Croshaw begins his send-up of the future apocalypse with a distinctive strawberry flavor. The man-eating jam that covers Brisbane, Australia immediately devours Travis’s one job-holding roommate who is heading off to the gym to work out. This leaves Travis, our slacker hero, with his surviving roommate, Tim. They find only two other survivors in the building—Don, who was home after working all night on his ‘build’ (he’s a game designer), and Angela, a wannabe journalist who works at Starbucks. The four are shocked when X and Y—a man and woman who appear to be on a secret mission with the US government—crash land a helicopter into Don’s apartment. They seem to working for an agency with the acronym HEPL.
Together (and separately) the group must brave aerial stunts and sail on a sea of strawberry jam to reach other survivors and begin colonies. The problem is that there are only two sorts of folks left. Slackers who weren’t on their way to work when the jam hit at the peak of rush hour traffic, and workaholics who were already at the Hibatsu building slaving away.
The twenty-something slackers have taken refuge in the mall where they set up an ironic kingdom, and, with all due irony, kill outsiders. Travis fears for his tarantula, who is weak with hunger. Tim wants to take over the kingdom. He is sure that this apocalypse will give him the chance to start a new world and is concerned with organizing crop production and the like.
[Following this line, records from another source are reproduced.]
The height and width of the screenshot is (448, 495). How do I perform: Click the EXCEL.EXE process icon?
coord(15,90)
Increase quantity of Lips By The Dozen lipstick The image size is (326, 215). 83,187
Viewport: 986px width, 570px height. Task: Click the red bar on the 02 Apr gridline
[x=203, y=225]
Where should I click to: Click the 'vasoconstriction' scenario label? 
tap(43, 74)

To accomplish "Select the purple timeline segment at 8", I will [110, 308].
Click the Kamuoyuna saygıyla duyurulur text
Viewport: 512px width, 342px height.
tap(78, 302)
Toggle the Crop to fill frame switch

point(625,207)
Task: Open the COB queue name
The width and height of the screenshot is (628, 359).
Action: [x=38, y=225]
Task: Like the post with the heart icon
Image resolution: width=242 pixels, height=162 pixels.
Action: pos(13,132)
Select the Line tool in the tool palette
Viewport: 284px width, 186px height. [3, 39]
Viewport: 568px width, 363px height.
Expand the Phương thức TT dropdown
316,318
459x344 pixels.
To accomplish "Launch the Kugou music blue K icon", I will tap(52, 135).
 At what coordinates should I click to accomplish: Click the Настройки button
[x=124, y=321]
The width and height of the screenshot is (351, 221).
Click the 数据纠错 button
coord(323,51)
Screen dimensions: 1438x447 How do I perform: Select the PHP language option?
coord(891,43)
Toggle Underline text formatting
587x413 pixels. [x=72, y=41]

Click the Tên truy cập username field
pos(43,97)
Meanwhile, the more A-types at Hibatsu have already formed their own government by committee and are planning a corporate overthrow of other settlements in an effort to gather resources as they work toward a new society.
The juxtaposition of these two groups is funny—neither does very well now that the Internet is permanently down, and survival is more a matter of chance than anything. Don, who single-mindedly holds on to the notion that his hard drive with his build is the only thing that matters, has to deal with all the lunacy as he switches alliances in the effort to find a working computer and upload his build to the cloud.
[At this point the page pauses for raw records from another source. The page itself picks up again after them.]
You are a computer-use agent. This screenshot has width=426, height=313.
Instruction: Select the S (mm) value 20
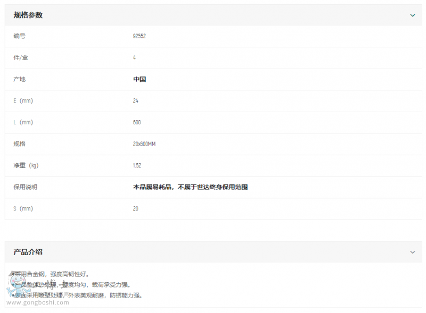135,209
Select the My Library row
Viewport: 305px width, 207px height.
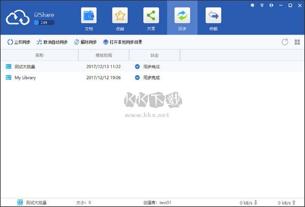(x=25, y=78)
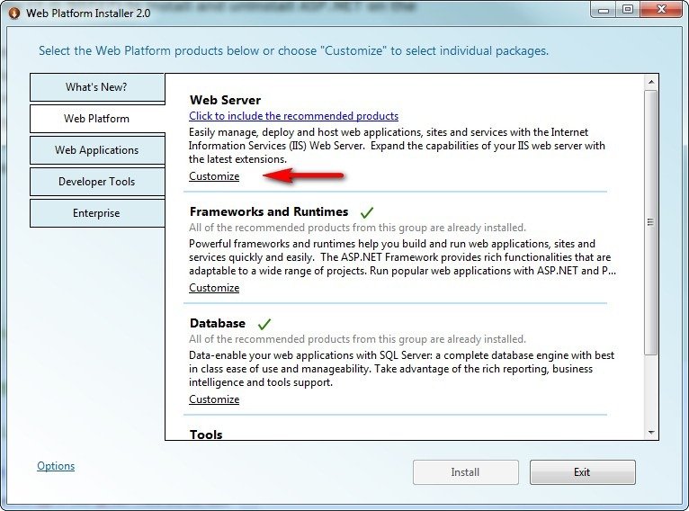Click the Exit button
The height and width of the screenshot is (511, 689).
coord(582,472)
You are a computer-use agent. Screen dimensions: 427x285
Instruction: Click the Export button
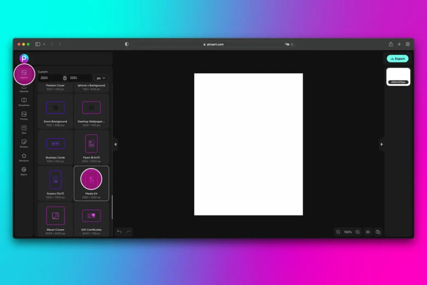pyautogui.click(x=397, y=58)
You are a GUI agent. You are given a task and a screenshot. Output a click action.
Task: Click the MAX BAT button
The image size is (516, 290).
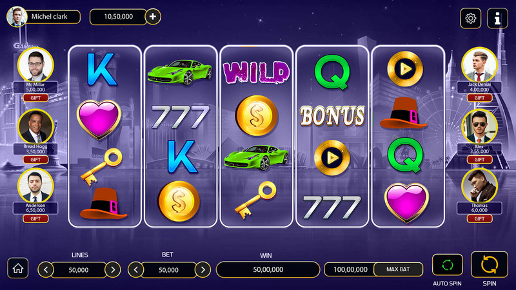[x=398, y=269]
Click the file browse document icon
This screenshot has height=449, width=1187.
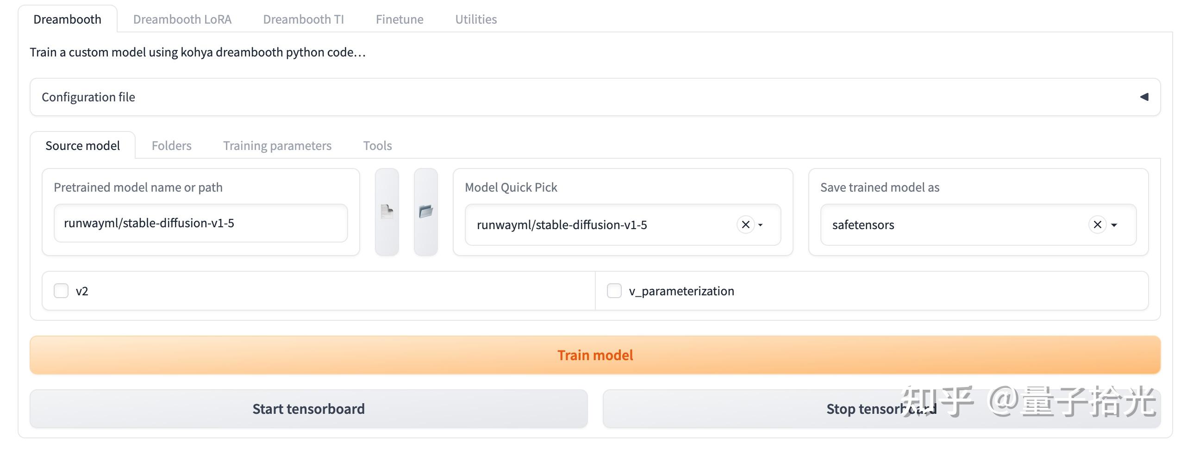pyautogui.click(x=387, y=212)
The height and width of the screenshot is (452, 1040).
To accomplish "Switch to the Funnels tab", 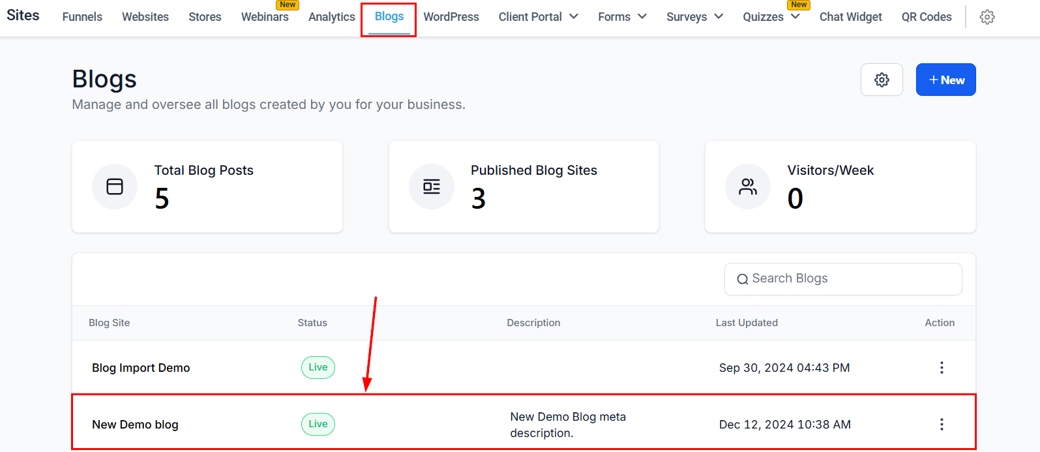I will coord(82,17).
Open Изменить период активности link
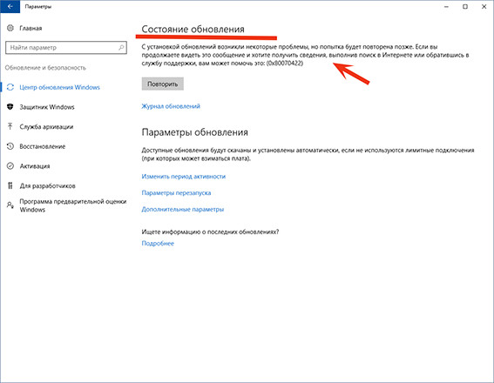 pos(183,177)
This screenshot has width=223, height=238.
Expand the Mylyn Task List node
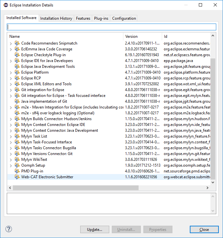coord(11,136)
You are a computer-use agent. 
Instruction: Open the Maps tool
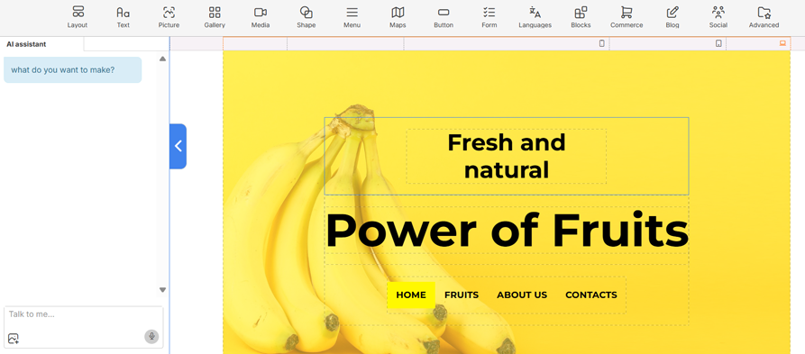point(398,17)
High school housekeeping: Yahtzee Croshaw has something of a cult following online, where he posts weekly reviews of video games. If you are a gamer, you might enjoy his work. He is witty and his ability to parody—even skewer—something is evident in Jam. If you would enjoy a nice send up of all those ‘dystopian future’ novels you’ve been reading, or if you are just looking for something funny, try Jam. Very wacky.
Some folks enjoyed Croshaw’s Mogworld even more. I haven’t read that yet, but you might give it a try as well.